More people than ever are expected to partake in traditional Halloween festivities, according to a new survey by the National Retail Federation (NRF). Results from NRF’s “2011 Halloween Consumer Intentions and Actions Survey,” conducted by BIGresearch, show that seven in 10 Americans (68.6 percent) plan to celebrate Halloween this year, up from 63.8 percent last year—the most in NRF’s 10-year survey history.
According to the report, those celebrating are expected to spend slightly more, too; the average person will spend $72.31 on decorations, costumes, and candy, up from $66.28 last year. Total Halloween spending is expected to reach $6.86 billion.
More people plan to dress in costume (43.9 percent vs. 40.1 percent last year), throw or attend a party (34.3 percent vs. 33.3 percent last year), and visit a haunted house (22.9 percent vs. 20.8 percent last year). Additionally, half of respondents (49.5 percent) said they will decorate their home/yard, and 14.7 percent will dress their pets in costume. Other traditional activities include handing out candy (73.5 percent), carving a pumpkin (47.8 percent), and taking children trick-or-treating (32.9 percent).

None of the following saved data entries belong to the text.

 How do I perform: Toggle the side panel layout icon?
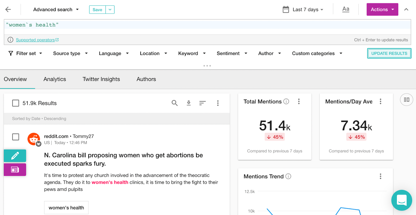tap(406, 100)
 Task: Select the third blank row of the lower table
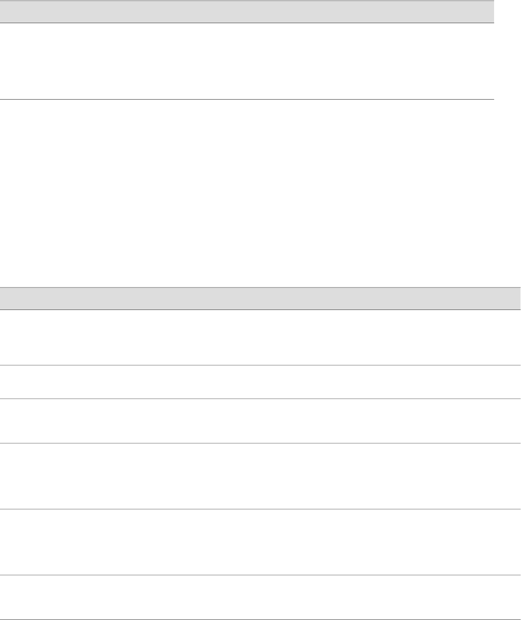[x=260, y=421]
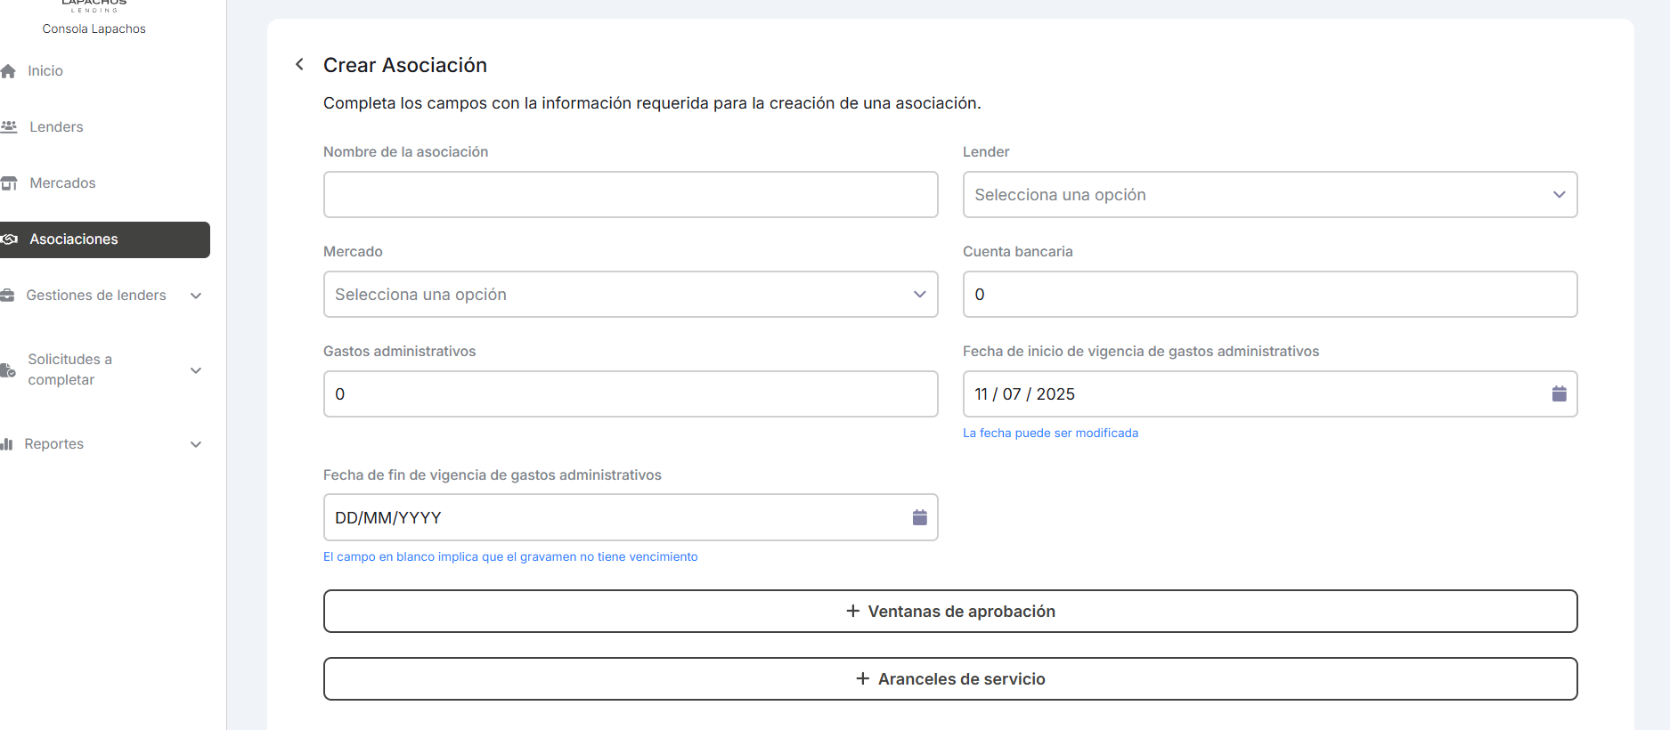Click the Cuenta bancaria input field
Image resolution: width=1670 pixels, height=730 pixels.
[x=1269, y=295]
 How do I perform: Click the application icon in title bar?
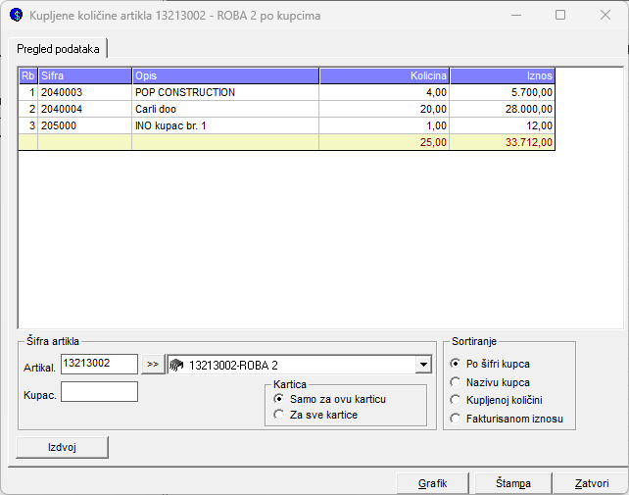16,16
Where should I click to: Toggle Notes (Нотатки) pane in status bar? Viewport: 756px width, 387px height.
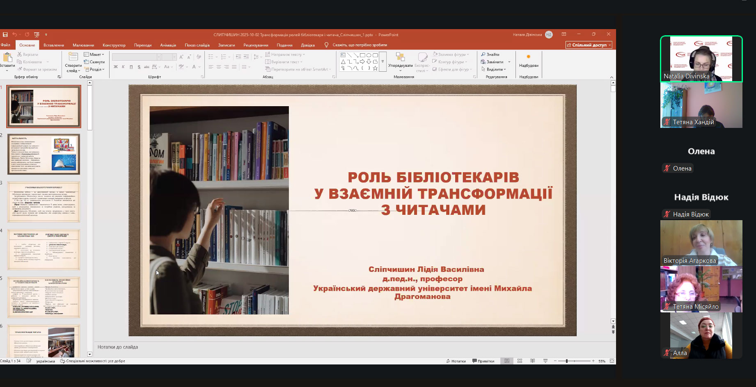pos(456,361)
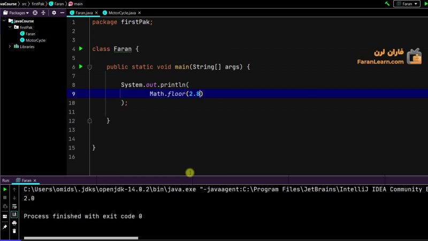Image resolution: width=428 pixels, height=241 pixels.
Task: Click the locate/select opened file target icon
Action: pos(35,12)
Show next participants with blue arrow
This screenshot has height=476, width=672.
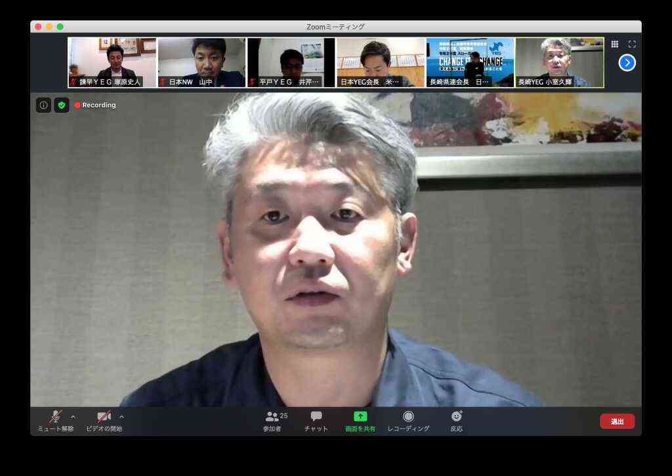pos(627,63)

Although spending is expected to increase, nearly one-third of respondents (32.1 percent) said the state of the U.S. economy will impact their Halloween plans. To compensate, most say they will try to spend less overall (87.1 percent). Others will make a costume instead of purchasing one (18.9 percent), use last year’s costume (16.6 percent), or buy less candy (40.2 percent).